Entre los grandes egresos se contaron las compras de servicios públicos (ferrocarriles, tranvías eléctricos, agua potable) a empresas privadas de Gran Bretaña a cambio de una parte de la deuda acumulada de 17,5 millones de libras por abastecimientos proporcionados durante la guerra. Esos servicios fueron estatizados y convertidos en empresas públicas o municipales: AFE, Amdet, OSE.

En los años iniciales de la presidencia de Luis Batlle los salarios eran respetables, la ocupación amplia, las horas de trabajo no excesivas, se crearon nuevas empresas públicas, se extendieron la jubilaciones y se ganó la Copa del Mundo del fútbol de Brasil 1950.

Los críticos de su gobierno señalaban la abundancia de planes aislados e inconexos, el desorden macroeconómico, el desabastecimiento crónico de productos básicos, el proteccionismo timorato, el desestímulo a la producción rural primaria y la apoteosis del burocratismo —y su resultado inevitable: la corrupción.

Pero ante todo Batlle Berres era un hombre práctico, un caudillo carismático con rasgos populistas, aunque con un estricto apego a la ley y al sistema democrático liberal y en el libre juego de los partidos. Él, que llegó a comparar el peronismo con el nazismo y mantuvo relaciones tirantes con la Casa Rosada, se distinguió claramente de otros regímenes populistas, nacionalistas y autoritarios de América Latina
La industria uruguaya, fuertemente protegida y subsidiada, creció a gran ritmo, se concentró básicamente en Montevideo y algunos puntos del litoral, como Paysandú, y apuntó al mercado interno. Pero la intención, nunca lograda, era proyectar la economía nacional hacia los mercados mundiales, con la idea-madre de que ningún producto se exportara sin incorporarle valor agregado nacional.

A las ineficiencias de la producción local se sumó en la década de 1950 el proteccionismo de una Europa ya recuperada, que deprimió la demanda y los precios de los bienes exportados por Uruguay.

Batlle Berres dejó la Presidencia el 1º de marzo de 1951 en manos de uno de los suyos: Andrés Martínez Trueba y retornaría al poder en 1954. Pero una reforma constitucional aprobada en 1952 introdujo el Poder Ejecutivo colegiado de nueve miembros.
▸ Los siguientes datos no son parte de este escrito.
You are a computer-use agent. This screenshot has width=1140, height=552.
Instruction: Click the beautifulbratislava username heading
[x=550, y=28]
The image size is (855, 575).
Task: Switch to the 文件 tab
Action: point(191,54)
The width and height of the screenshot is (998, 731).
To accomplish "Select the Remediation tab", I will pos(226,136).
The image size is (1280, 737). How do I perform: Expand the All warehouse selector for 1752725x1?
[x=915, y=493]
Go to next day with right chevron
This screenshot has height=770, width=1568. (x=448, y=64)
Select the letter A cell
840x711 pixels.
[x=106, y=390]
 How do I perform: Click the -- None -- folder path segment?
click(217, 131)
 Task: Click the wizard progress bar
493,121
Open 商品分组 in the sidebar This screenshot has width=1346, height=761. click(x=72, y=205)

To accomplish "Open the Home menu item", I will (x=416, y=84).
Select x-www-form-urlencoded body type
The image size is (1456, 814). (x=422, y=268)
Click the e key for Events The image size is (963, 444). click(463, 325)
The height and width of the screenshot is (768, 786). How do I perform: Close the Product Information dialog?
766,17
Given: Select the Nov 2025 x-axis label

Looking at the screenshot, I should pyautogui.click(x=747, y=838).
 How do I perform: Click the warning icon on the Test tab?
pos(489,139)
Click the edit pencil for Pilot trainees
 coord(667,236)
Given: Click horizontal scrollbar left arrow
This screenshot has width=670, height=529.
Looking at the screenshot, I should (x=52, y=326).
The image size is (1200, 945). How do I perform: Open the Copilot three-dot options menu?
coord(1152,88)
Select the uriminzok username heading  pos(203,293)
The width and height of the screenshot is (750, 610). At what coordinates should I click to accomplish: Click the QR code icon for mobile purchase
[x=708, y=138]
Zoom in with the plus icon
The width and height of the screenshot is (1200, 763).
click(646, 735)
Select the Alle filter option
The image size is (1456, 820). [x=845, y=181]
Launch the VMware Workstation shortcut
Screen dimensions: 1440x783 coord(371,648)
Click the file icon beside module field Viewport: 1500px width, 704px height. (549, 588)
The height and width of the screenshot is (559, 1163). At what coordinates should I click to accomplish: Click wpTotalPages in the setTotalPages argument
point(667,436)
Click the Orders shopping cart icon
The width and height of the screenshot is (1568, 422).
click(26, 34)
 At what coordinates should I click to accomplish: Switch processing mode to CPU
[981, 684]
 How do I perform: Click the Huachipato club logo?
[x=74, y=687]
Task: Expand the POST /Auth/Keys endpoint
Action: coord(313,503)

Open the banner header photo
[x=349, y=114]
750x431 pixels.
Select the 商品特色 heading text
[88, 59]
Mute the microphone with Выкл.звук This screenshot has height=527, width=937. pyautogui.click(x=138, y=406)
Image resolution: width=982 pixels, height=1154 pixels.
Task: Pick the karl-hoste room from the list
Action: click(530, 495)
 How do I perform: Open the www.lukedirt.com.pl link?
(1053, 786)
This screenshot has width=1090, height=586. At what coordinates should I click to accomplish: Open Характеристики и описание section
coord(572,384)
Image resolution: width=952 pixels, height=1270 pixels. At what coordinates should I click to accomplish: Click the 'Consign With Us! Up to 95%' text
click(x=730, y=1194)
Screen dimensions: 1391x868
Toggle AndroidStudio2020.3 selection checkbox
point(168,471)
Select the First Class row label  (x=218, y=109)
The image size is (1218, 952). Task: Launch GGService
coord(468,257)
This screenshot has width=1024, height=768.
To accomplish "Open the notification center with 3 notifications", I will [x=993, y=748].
De todos modos Batlle Berres obtuvo una aplastante victoria en las elecciones de 1954 y asumió el gobierno en 1955, aunque su fuerte personalidad se difuminó en un Consejo Nacional de Gobierno de nueve miembros, que incluía representantes de la oposición
Además, por entonces, la bonanza se había agotado. La población de Montevideo y su área metropolitana, que desde la independencia siempre había sido muy inferior a la del interior del país, pasó de 29,4% del total en 1929 a 50,5% en 1963. En poco más de tres décadas, una enorme masa de migrantes se acomodó como pudo en Montevideo y dio origen a asentamientos miserables, llamados con ironía “cantegriles”, en alusión al exclusivo Cantegril Country Club de Punta del Este.

Los brillos exteriores se asentaban, entonces, en una capacidad exportadora en declive por el estancamiento del agro, un impulso industrial que no se podía sostener en el tiempo, un déficit permanente y un aparato burocrático pesado y caro.

La Guerra de Corea 1950-1953 le dio un respiro a la economía uruguaya pero su fin significó el comienzo de un largo proceso de estancamiento y deterioro, con conflictos de todo tipo, que terminaría, años después, en radicalización y dictadura.